Denn der Geodetische Druck wird sehr hoch werden.
Ich bin der Meinung der LH sitzt an der falschen Stelle und wird das __ Hel-x zum überlaufen bringen.
Aber auch wenn der LH hinter den Matten sitzt hat er es verdammt schwer, eine Pumpe haette genau so zu kämpfen. 



Voriges Jahr hatte ich auch die blöde Idee mit den Japanmatten.

Fazit war : Die Matten waren wie eine Wand im Filter.
Sogar wenn ich eine Matte hoch stellte und die darauf folgende tief, damit dawn up Flow entstehen konnte.
Auch nicht mit doppelten Abstandshalter dazwischen.

Letztendlich war es wieder nur Lehrgeld.
Jetzt sind hübsche Bürsten eingezogen und alles funktioniert wunderbar.


----------



## Teich4You (7. März 2020)

samorai schrieb:


> Die Matten waren wie eine Wand im Filter.
> Sogar wenn ich eine Matte hoch stellte und die darauf folgende tief, damit dawn up Flow entstehen konnte.
> Auch nicht mit doppelten Abstandshalter dazwischen.
> 
> ...


Liest sich eher so als hättest du die Matten als Vorfilter missbraucht und nun gegen Bürsten getauscht. 

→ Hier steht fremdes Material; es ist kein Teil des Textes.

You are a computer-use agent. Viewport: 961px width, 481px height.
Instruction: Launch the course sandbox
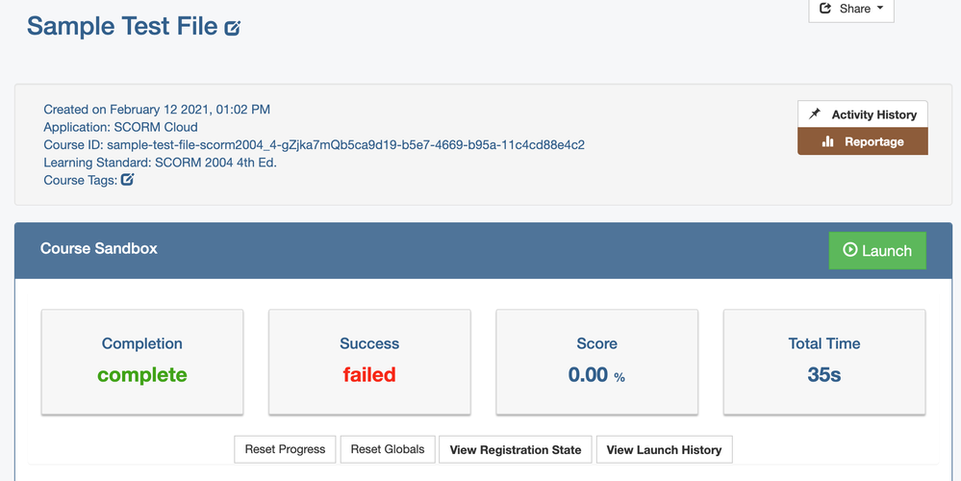click(x=877, y=250)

Ich habe meine Japanmatten knirsch nebeneinander nur durch Krallmatten getrennt. Natürlich einen extra Vorfilter damit die Matten sich nicht zusetzen. Und dann kann das Wasser auch fließen.


----------



## Haggard (7. März 2020)

samorai schrieb:


> Die Japanmatten nicht zu kaufen.
> Denn der Geodetische Druck wird sehr hoch werden.
> Ich bin der Meinung der LH sitzt an der falschen Stelle und wird das __ Hel-x zum überlaufen bringen.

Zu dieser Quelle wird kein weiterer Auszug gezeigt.